John Peirce  (August 16, 1836 – March 3, 1897) was an American professor of chemistry, a scientist and an inventor. He participated in the development of the telephone.

Biography 
Peirce was born in Providence, Rhode Island, on August 16, 1836; his father died before he was born. His mother remarried to Seth Padelford, the governor of Rhode Island. Peirce lived with his family in Providence and received his education at the Brown University Grammar School. He graduated in 1856 and worked for a drug company until the poor economic conditions caused by the Panic of 1857 caused him to leave and go with his family to Europe for a year.

Although Peirce read law with Abraham Payne in 1859, he never went into practice.

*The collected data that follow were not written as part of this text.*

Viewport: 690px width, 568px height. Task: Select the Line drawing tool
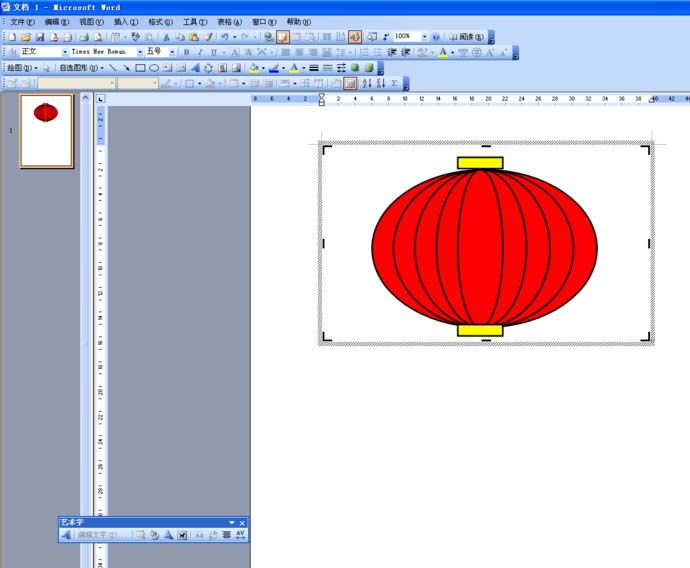click(x=113, y=68)
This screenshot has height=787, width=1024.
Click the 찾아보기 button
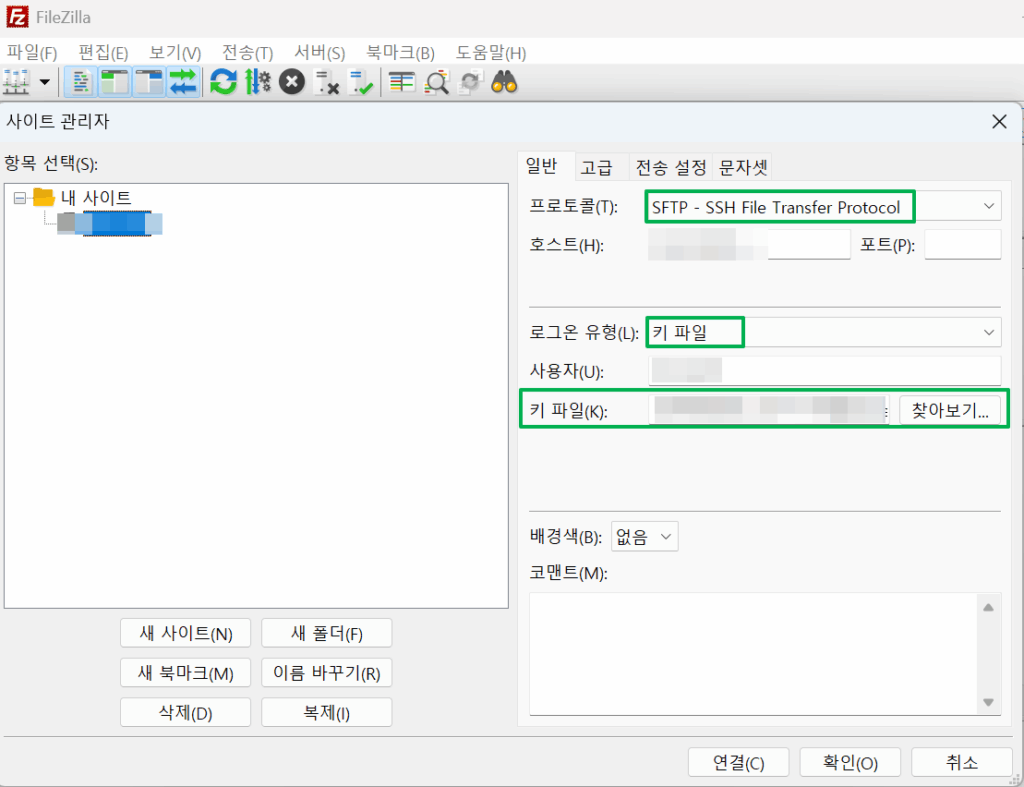click(952, 409)
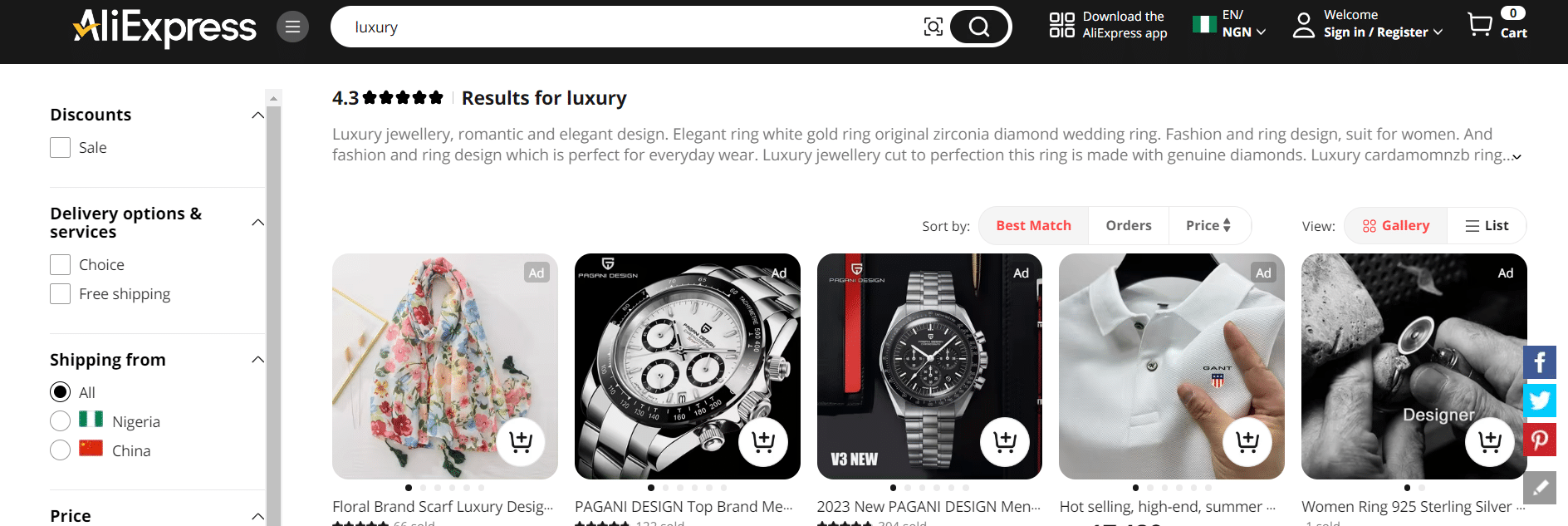Open PAGANI DESIGN Top Brand product link

click(684, 507)
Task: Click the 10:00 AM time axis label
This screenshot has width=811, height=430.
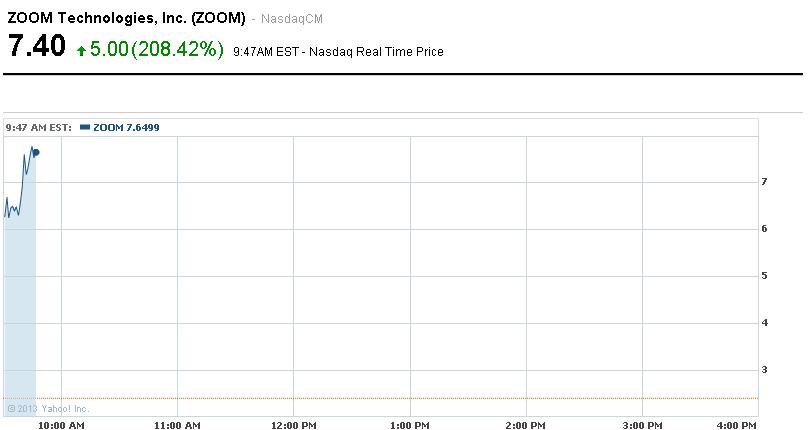Action: (62, 425)
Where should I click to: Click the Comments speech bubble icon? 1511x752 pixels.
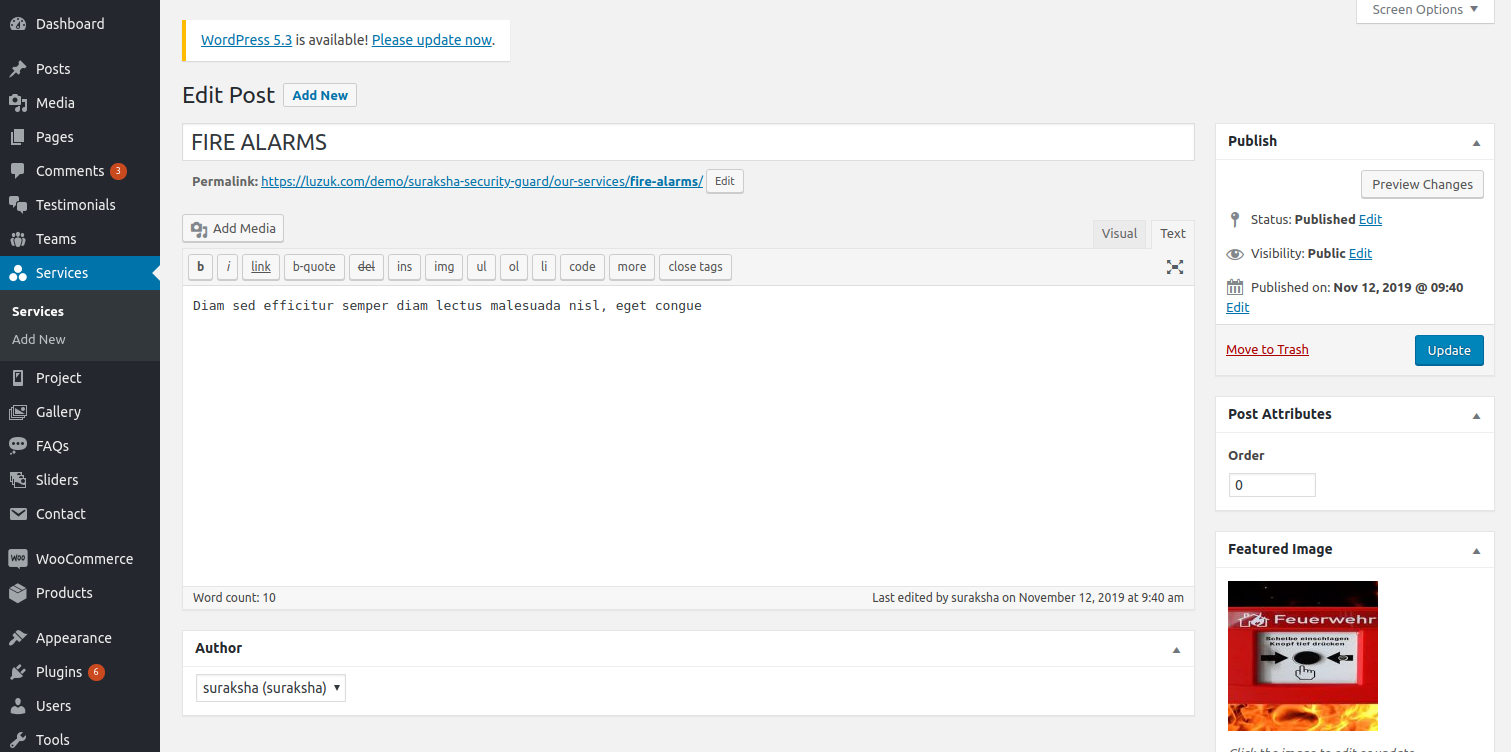tap(18, 171)
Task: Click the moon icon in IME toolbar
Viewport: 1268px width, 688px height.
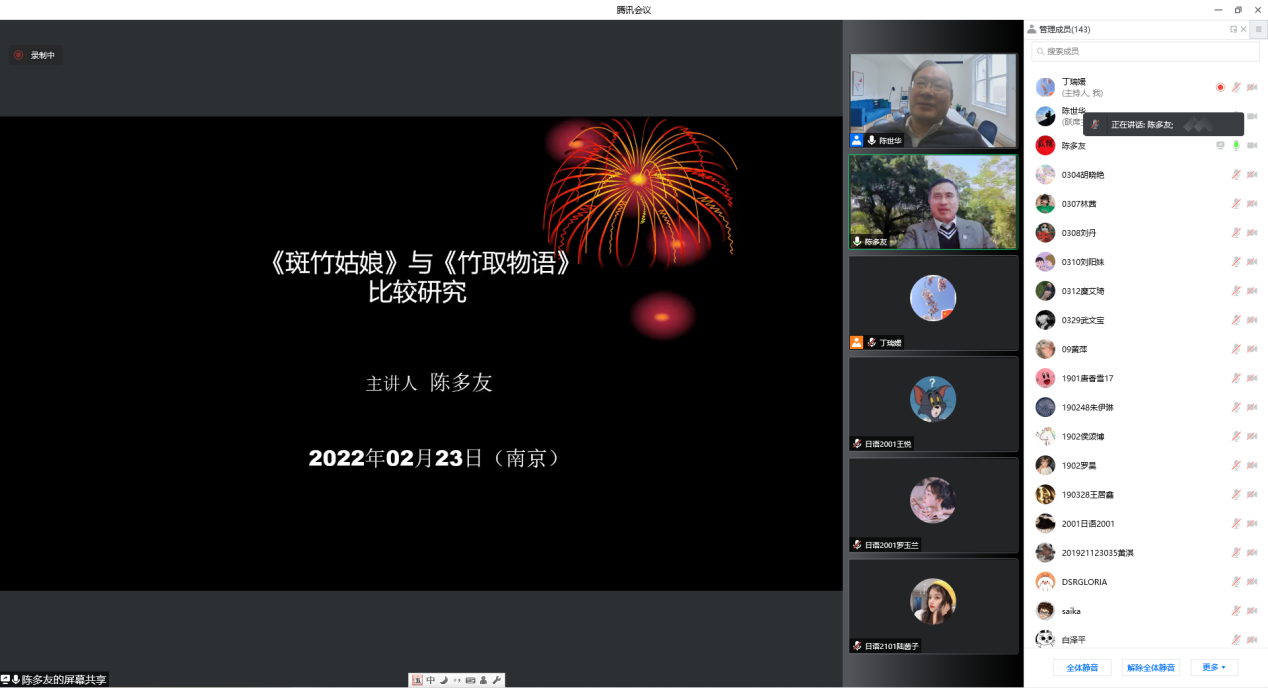Action: 444,680
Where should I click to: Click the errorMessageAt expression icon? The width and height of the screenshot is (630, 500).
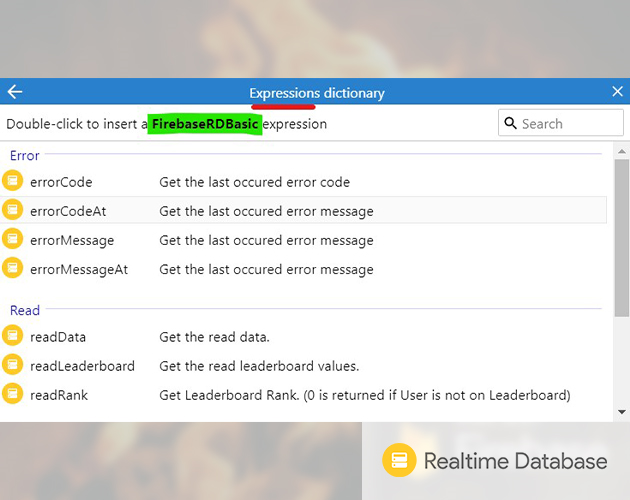12,268
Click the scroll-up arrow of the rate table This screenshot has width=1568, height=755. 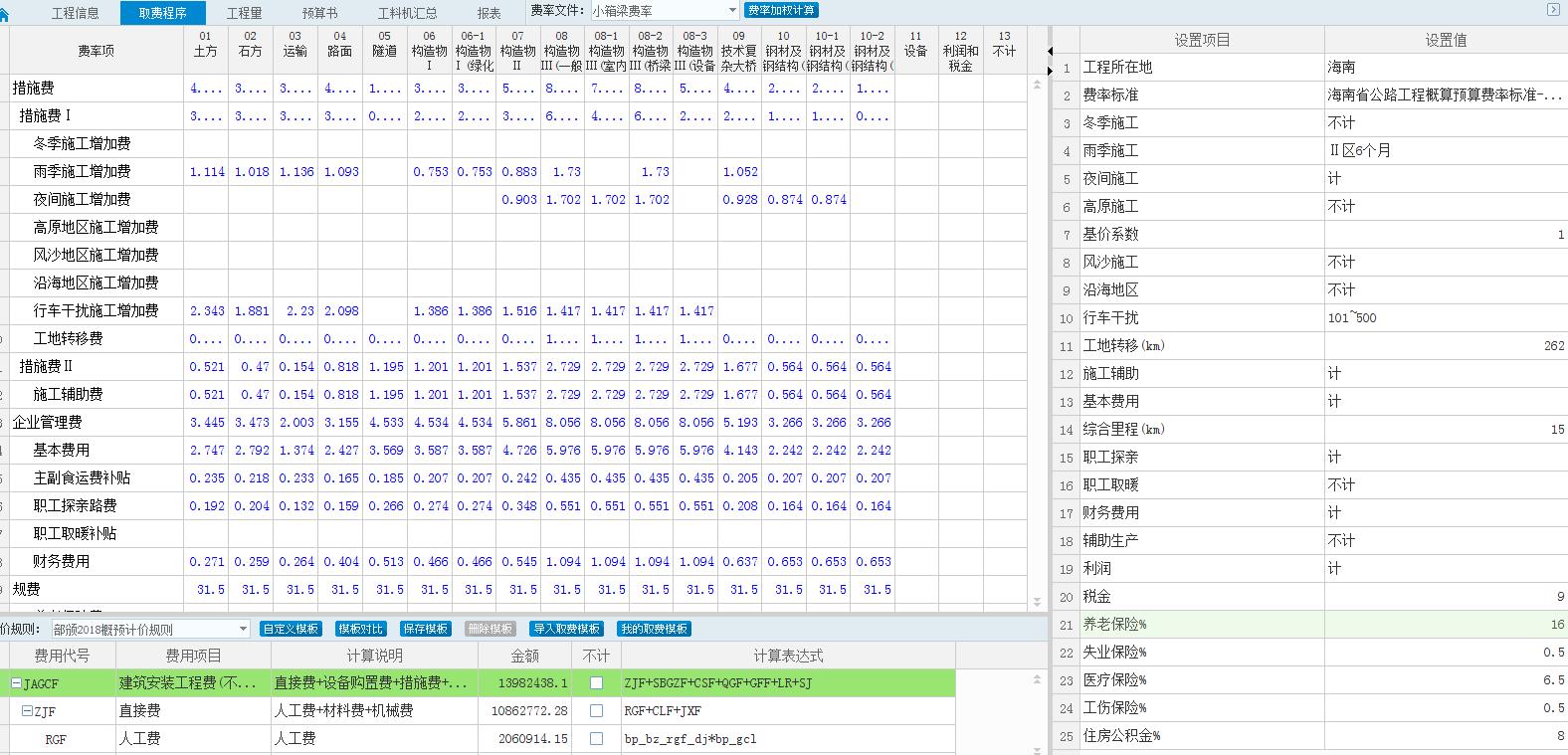[x=1037, y=86]
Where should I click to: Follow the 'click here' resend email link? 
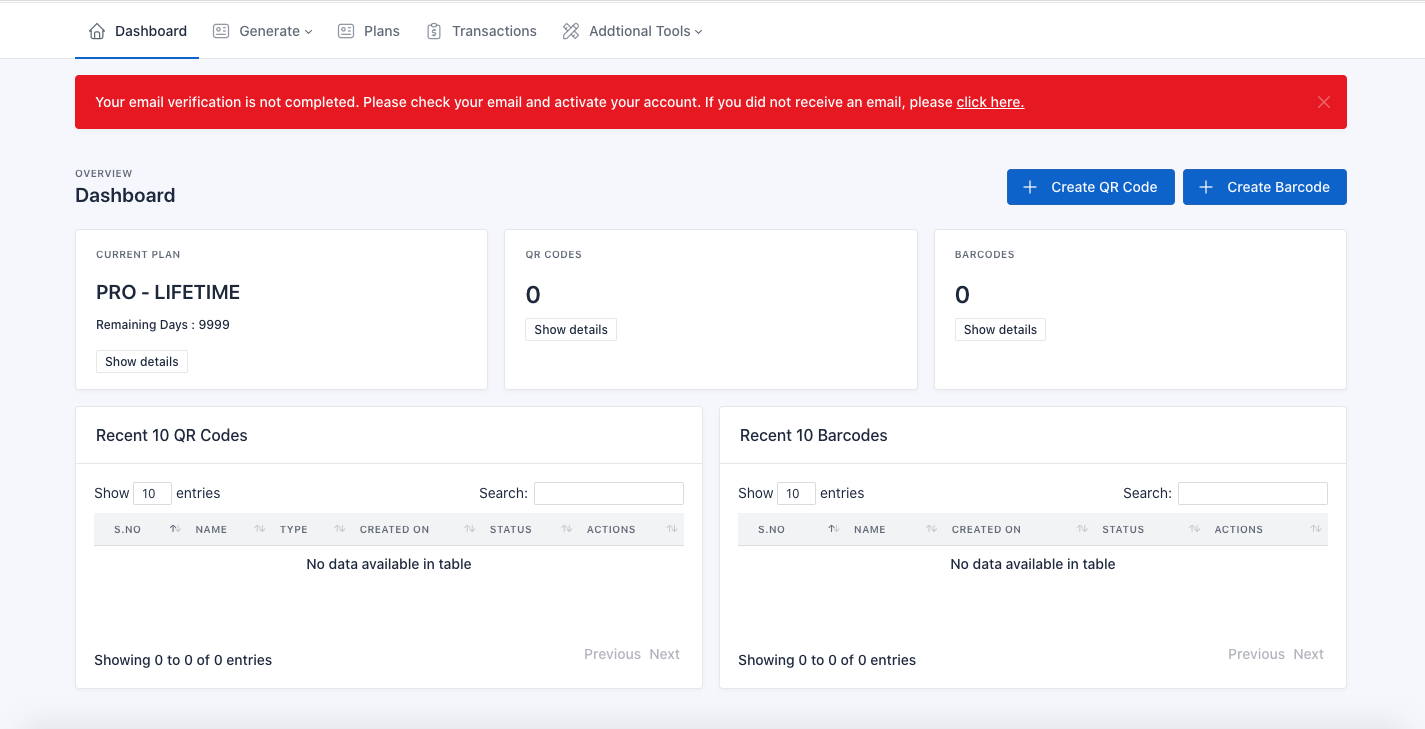click(990, 102)
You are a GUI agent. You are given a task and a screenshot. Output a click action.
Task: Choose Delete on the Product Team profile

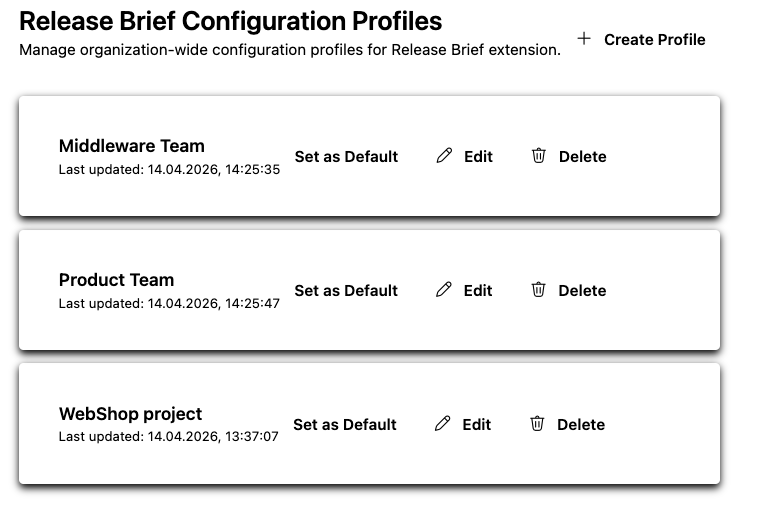click(x=582, y=290)
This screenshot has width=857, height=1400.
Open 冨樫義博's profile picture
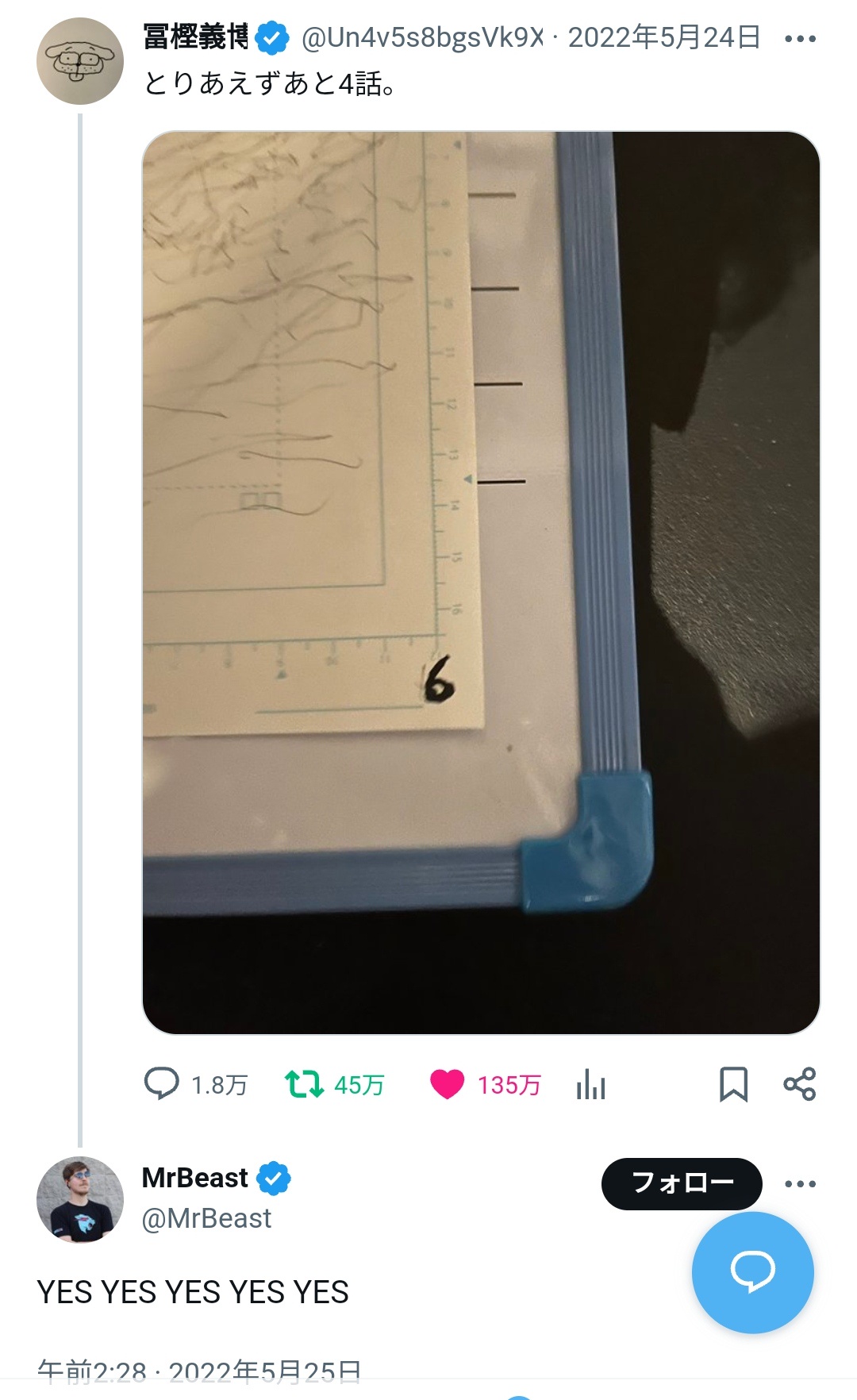[x=80, y=61]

He was appointed assistant professor of chemistry in 1862 at Brown University and was promoted to full professorship in 1863. Two years later he resigned and devoted himself to research in chemistry  at Harvard University and then Yale University.

Peirce took care of his personal estate after leaving the universities. He was wealthy and pursued hobbies and studies in his fields of interest, including electricity, photography, and the Aeolian harp.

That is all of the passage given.